Tweed sportcoats seem quite popular on this forum. I like the look myself. I am wondering 2 things. 1) what type of trousers do you wear with a tweed sportcoat, and 2) is a tweed sportcoat strictly winter wear? Thanks


----------



## randomdude (Jun 4, 2007)

Khakis and cords.


----------



## Untilted (Mar 30, 2006)

jeans, chinos of earthy colors, dark shades of flannels, moleskin trousers, cords of all colors (brighter the better!)

yea, strict winter wear.


----------



## vwguy (Jul 23, 2004)

Tweeds really go w/ just about any kind of pants, Fall & Winter is when I wear my tweeds.

Brian


----------



## oxford (Feb 24, 2008)

Calvary Twills are the preferred look with Tweed Sport Coats. O'Connel's has them at 225.00, they are awesome. Also Majer flannels are nice as are Corbin from most Trad Shops around the country. Majer and Corbin are seldom mentioned in this Trad forum yet they are bastions within the Trad arena. There is a big world of Trad beyond Brooks and J. Press, yes Virginia there is.


----------



## Cruiser (Jul 21, 2006)

I wear my tweed jackets with just about anything; jeans, khakis, or wool. Unless it is really cold out I wear them regularly with jeans for daily casual wear in lieu of a light weight jacket. It isn't uncommon for me to have the same tweed jacket on one day with jeans and sneakers, and then again the next day with wool pants and a tie. Tweed will work with just about anything.

Cruiser


----------



## jbmcb (Sep 7, 2005)

I usually wear mine with olive khakis. Black and white tweed dithers out to look a bit gray, which goes with just about any color, as does black or white


----------



## Moose Maclennan (Apr 20, 2006)

SCsailor said:


> Tweed sportcoats seem quite popular on this forum. I like the look myself. I am wondering 2 things. 1) what type of trousers do you wear with a tweed sportcoat, and 2) is a tweed sportcoat strictly winter wear? Thanks


My only one at the moment's a lighter coloured tweed; I always try to keep the trousers a shade lighter than the jacket. Khakis/chinos/cords always work well. Darker coloured tweed is much more versatile and great with jeans too.
I've worn mine on cooler days in the summer (and we've had a few), why not?


----------



## Penang Lawyer (May 27, 2008)

All the trousers suggested will go. Yet one that looks the best (in my opinon) is Cavalry Twill. They last and always look well. You might want to try My Tailor and I think they have two weights. The cost is around $300. Corbin & Mieger are also great slacks.


----------



## clemsontiger (Jun 9, 2007)

oxford said:


> Calvary Twills are the preferred look with Tweed Sport Coats.

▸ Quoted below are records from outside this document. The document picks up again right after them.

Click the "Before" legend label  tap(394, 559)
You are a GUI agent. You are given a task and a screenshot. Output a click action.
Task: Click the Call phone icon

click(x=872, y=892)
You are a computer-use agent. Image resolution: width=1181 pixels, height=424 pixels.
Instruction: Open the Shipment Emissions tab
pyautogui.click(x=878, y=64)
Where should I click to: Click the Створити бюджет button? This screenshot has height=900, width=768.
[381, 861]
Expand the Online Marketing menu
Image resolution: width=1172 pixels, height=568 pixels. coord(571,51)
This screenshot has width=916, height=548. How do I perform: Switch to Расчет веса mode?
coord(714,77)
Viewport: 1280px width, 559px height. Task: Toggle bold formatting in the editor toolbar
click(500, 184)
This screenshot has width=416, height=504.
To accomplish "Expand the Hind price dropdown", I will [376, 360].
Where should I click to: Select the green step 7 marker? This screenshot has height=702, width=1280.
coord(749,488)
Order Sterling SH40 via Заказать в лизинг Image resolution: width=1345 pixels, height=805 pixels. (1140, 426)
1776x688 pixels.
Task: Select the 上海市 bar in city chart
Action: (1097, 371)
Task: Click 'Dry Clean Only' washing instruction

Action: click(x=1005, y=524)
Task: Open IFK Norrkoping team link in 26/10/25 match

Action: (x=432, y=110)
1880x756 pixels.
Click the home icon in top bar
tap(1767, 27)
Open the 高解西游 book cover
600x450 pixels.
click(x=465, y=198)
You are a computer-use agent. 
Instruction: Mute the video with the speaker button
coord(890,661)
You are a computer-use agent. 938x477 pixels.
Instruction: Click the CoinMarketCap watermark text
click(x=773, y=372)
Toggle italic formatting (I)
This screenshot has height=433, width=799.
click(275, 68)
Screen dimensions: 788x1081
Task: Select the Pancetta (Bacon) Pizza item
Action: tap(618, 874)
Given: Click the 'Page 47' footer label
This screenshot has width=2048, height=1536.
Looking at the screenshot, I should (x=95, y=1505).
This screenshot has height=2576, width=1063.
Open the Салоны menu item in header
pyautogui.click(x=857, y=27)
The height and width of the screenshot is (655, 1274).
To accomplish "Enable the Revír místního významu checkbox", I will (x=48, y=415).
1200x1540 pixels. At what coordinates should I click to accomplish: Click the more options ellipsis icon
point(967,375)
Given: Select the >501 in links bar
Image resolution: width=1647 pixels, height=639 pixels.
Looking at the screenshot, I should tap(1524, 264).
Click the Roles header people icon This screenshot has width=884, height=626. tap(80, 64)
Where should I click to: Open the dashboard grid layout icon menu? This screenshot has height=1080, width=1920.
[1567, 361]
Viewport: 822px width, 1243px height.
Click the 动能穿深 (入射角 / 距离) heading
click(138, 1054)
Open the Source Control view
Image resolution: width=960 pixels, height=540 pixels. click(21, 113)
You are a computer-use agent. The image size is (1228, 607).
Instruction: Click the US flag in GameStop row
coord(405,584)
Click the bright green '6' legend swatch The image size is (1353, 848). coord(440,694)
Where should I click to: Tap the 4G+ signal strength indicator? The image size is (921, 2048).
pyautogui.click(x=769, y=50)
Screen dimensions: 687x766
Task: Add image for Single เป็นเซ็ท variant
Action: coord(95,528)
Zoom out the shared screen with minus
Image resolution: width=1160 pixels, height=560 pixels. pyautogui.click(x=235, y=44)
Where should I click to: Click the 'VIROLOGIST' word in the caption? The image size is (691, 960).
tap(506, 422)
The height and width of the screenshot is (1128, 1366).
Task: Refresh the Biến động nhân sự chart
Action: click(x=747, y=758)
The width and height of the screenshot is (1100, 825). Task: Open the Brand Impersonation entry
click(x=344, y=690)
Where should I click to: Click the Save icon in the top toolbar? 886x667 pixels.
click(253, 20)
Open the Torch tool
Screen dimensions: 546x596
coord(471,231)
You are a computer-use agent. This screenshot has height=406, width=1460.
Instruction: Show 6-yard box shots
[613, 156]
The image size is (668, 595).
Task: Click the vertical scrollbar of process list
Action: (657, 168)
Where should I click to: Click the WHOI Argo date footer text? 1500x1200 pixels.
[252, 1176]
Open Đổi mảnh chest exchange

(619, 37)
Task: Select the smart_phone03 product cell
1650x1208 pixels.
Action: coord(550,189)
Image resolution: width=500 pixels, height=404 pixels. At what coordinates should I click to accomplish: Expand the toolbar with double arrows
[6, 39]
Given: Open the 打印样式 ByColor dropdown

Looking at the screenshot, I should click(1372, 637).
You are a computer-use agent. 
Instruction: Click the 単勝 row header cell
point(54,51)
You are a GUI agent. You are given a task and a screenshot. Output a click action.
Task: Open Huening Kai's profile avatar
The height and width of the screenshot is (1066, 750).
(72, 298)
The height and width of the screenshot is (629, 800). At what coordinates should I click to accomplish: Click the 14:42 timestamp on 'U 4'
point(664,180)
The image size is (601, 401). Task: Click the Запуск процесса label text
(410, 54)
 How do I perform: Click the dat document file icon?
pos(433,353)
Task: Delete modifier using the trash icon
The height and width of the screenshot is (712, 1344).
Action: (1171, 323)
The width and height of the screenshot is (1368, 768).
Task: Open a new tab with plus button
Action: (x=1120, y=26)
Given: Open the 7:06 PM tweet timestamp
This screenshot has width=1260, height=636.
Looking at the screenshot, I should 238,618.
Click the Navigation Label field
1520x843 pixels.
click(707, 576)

O'Connel's has them at 225.00, they are awesome. Also Majer flannels are nice as are Corbin from most Trad Shops around the country. Majer and Corbin are seldom mentioned in this Trad forum yet they are bastions within the Trad arena. There is a big world of Trad beyond Brooks and J. Press, yes Virginia there is.


I have yet to come across Majer, but I agree concerning Corbin, great trousers.


----------



## jamgood (Feb 8, 2006)

1 Foggy gray flannels
2 Gab, Cav, Whipcord or Covert twill in a military tan or olive-tan
3 A different tweed in a different color
4 6 wale corduroy
5 Khaki chino
6 Orange moleskin


----------